Born Marion Elliott to a white mother and Black father (he was Somali born) in what she described as a tough neighborhood, Styrene felt like an outsider from both the white and Black communities; some of the most revelatory parts of the documentary are Zoë Howe’s reading of poems (“Half-Caste,” “I Wanna Go Back to Africa”) that Styrene wrote about her racial identity. Considering the banshee warrior wail that characterized Styrene’s vocals, it’s unfortunately easy to miss the depth of her lyrics, but hearing her poems read aloud is a testament to the succinct strength of her pen.
Forming X-Ray Spex as a teenager by taking out an ad in Melody Maker, Styrene was famous (in the U.K., at least, by punk scene standards) by 19, with songs like the female empowerment anthem “Oh Bondage, Up Yours!” and the consumerism send-up “The Day the World Turned Day-Glo” spotlighting the absurdities of society. But as the documentary makes plain, Styrene was an artist full of contradictions. She was a DIY punk icon who made her own clothing and album artwork while railing against consumerism; she was also, according to her daughter, someone whose idea of letting loose invariably involved shopping for clothes. The righteous fury of her lyrics and vocals was a stark contrast to her all-smiles (braces and everything) warm personality in interviews. She was tough, but sensitive – a trip to New York City, whose underground scene was druggier and harsher than London’s, left her with scars she had a hard time shaking. As the documentary tells it, the darkness around her eventually began to take its toll, triggering episodes that would eventually lead to her spending time in a psychiatric ward (she was later diagnosed with acute bipolar disorder, which she struggled with until her death from cancer in 2011).
The thorniest contradiction of her personality also provides the documentary with its bittersweet, difficult emotional crux: She loved Bell, her daughter, but was often ill-equipped as a parent. When Styrene walked away from music to devote herself to Hare Krishna in the ’80s, she brought her daughter along to Bhaktivedanta Manor, where she refocused herself on her spiritual growth. And while Bell narrates some pleasant memories from that time, she makes it clear she was both undernourished and under-parented at the Hare Krishna community, and was grateful to eventually leave it for a more stable life with her grandmother.
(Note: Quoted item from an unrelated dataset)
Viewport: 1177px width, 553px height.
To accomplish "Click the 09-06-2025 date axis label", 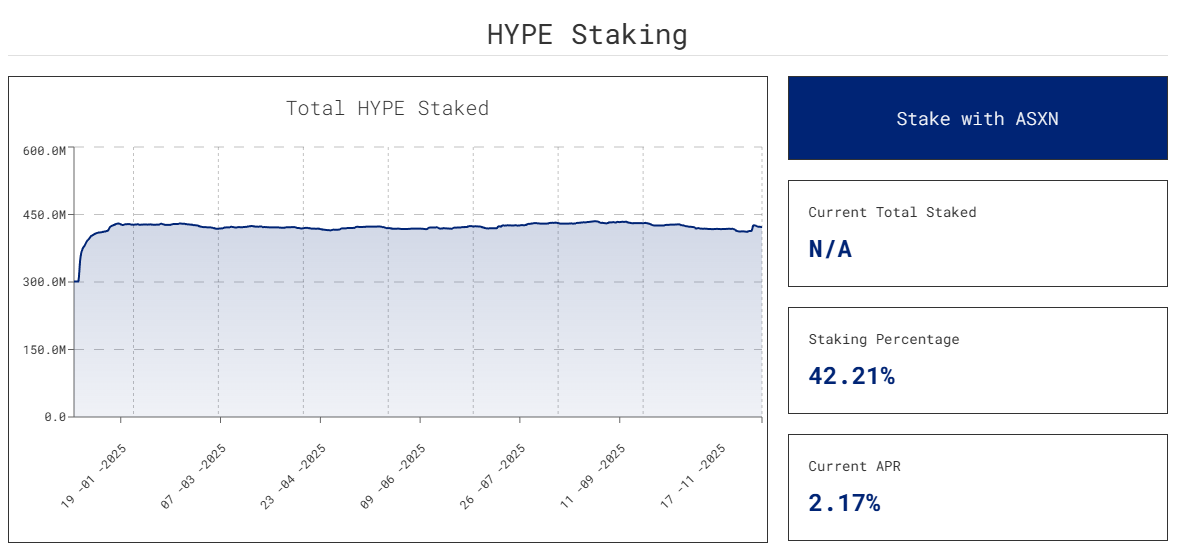I will click(x=394, y=477).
Eventually, the two would come to terms with their fractured relationship, growing closer than ever before in the last years of Styrene’s life and even singing “Oh Bondage, Up Yours” together at a Rock Against Racism rally in 2008. As the documentary unravels the story of Styrene’s life, co-director and narrator Bell unwinds her knotty feelings toward her mother, an undeniably inspirational iconoclast who also wasn’t the best of parents. As Styrene’s daughter digs through her mother’s archives, she comes to terms with how both of those things can be true without one taking away from or justifying the other. And that’s what makes this nuanced documentary so satisfying. When Bell talks about her mother shaving her head right before a major gig, she acknowledges that such an act can exist both as a powerful statement against sexualization and a cry for help at the same time. One doesn’t negate the other.
Testimonials from the Raincoats, Thurston Moore, Vivienne Westwood, Kathleen Hanna and Neneh Cherry (another iconoclastic woman of color in music who outright tells us “I started singing because of her”) and an abundance of vintage footage make clear the appeal and impact of Styrene’s brightly blazing artistry. But it’s the documentary’s refusal to gloss over the bumpier parts of her life – or fall into the tired trope of the tortured genius whose artistry excuses any missteps – while still treating Styrene with love and admiration that ensures I Am a Cliché is anything but.